One lattice box corresponds to one pixel in the image before reduction. As to (u,
v) belonging to G(1), both u and v are even numbers, and thus eMAD2(u, v) of equation
19 can be calculated. As to (u, v) to which G(2), G(3), G(4) belong, it is assumed
that the value of the degree of similarity found according to an estimation procedure
of the present invention is regarded as the degree of similarity e(u, v) in (u, v).
[0071] As an example of the degree of similarity estimation method of the embodiment, the
embodiment executes estimation by the same method as in the first embodiment except
that the definition of the degree of similarity is different from the first embodiment.
Further, as another example, a rounded threshold value clip_thresh(du, dv) may be
calculated from the reduced template image S2(i, j). An example of it is shown by
clip_thresh3 of equation 20. Although clip_thresh3(du, dv) is calculated from the
difference between the image obtained by dislocating the reduced template image by
(du, dv) and the template image, since the amount of dislocation of (du, dv) in the
reduced image is made twice in the image before reduction, a correction for multiplying
the average of obtained differences by 1/2 is executed.

[0072] The template matching method of the second embodiment is executed by the same procedure
as the first embodiment except the points described above.
[0073] Although the effect is the same as in the first embodiment, the amount of calculation
is smaller than in the first embodiment because the reduced image is used. The embodiment
is effective when it is used in a first matching step of the multistep template matching
using a reduced image.
(Embodiment 3)
[0074] A third embodiment of the present invention will be explained by a method of showing
a difference between it and the first embodiment.
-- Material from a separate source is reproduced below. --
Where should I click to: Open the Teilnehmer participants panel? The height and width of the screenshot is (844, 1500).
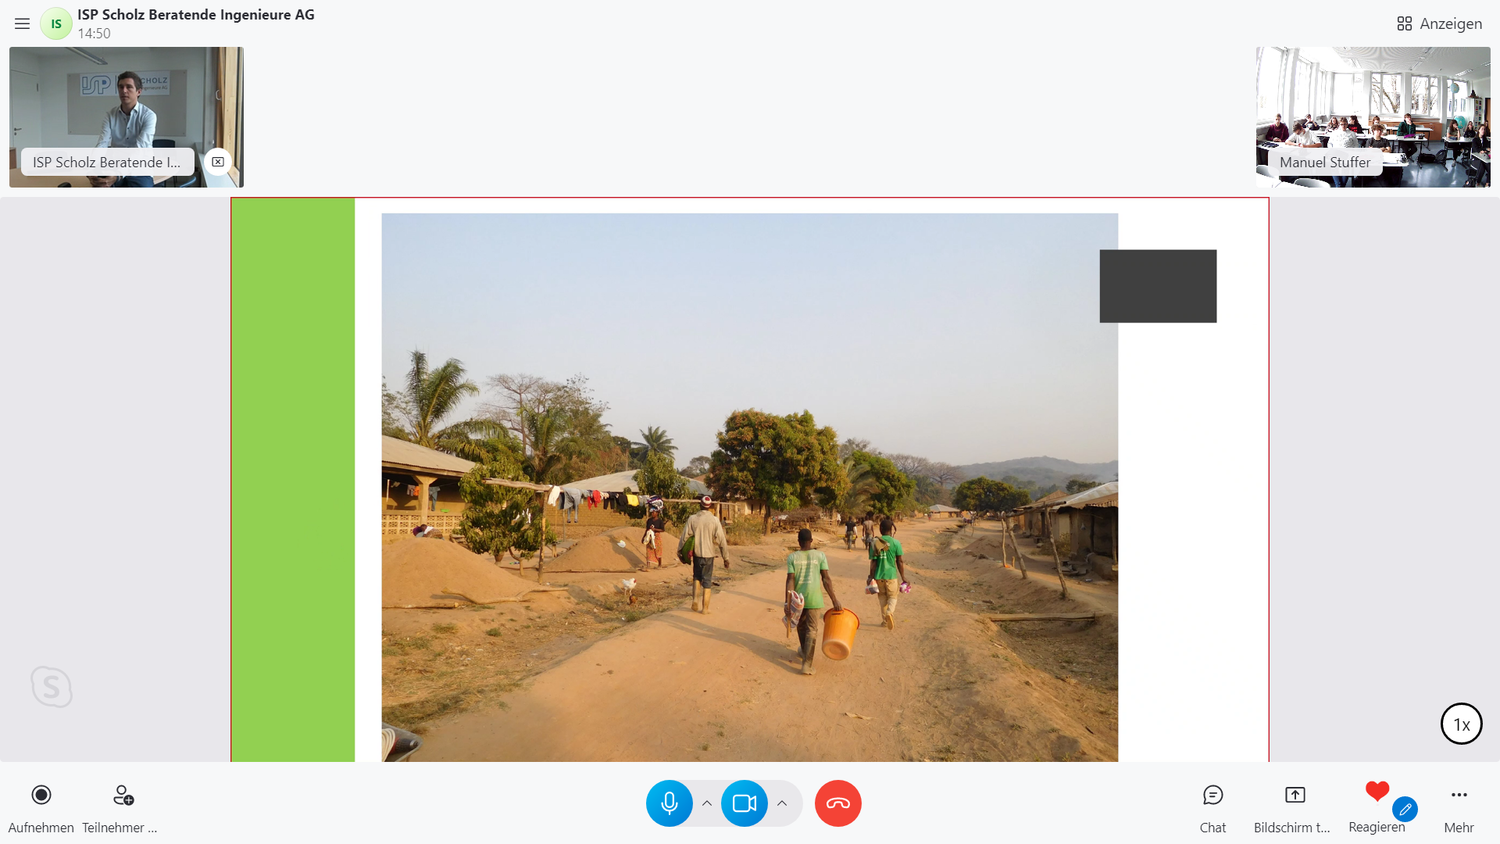pos(120,807)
[0075] The template matching method in the third embodiment estimates a matching image region
with 0.5 pixel accuracy. Accordingly, the coordinates (u, v) of a reference image
region take values of 0.5 pixel unit. It is assumed that the degree of similarity
is, for example, eMAD(u, v) shown in equation 1. The reference image W(i, j) must
be referred to by the 0.5 pixel unit, which defines a pixel internally inserted by
an appropriate method according to a purpose of use of template matching.
[0076] In the third embodiment, (u, v) for calculating a degree of similarity and (u, v)
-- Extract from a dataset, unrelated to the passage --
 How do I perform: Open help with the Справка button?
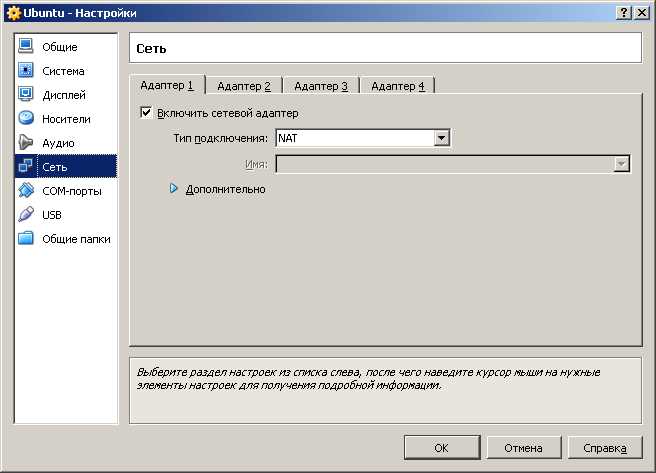point(605,447)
for interpolating a degree of similarity are classified according to the pattern shown
in part (a) of Fig. 5. However, different from the first embodiment, it is assumed
that one lattice box corresponds to 0.5 pixel in place of one pixel and that (u, v)
belonging to G(1) have integer coordinate values. That is, in the embodiment, the
degree of similarity is calculated to a reference image region (u,v) in which both
u, v are integers, and the degree of similarity is interpolatingly estimated to a
reference image region (u,v) in which any of u, v has a non-integer coordinate.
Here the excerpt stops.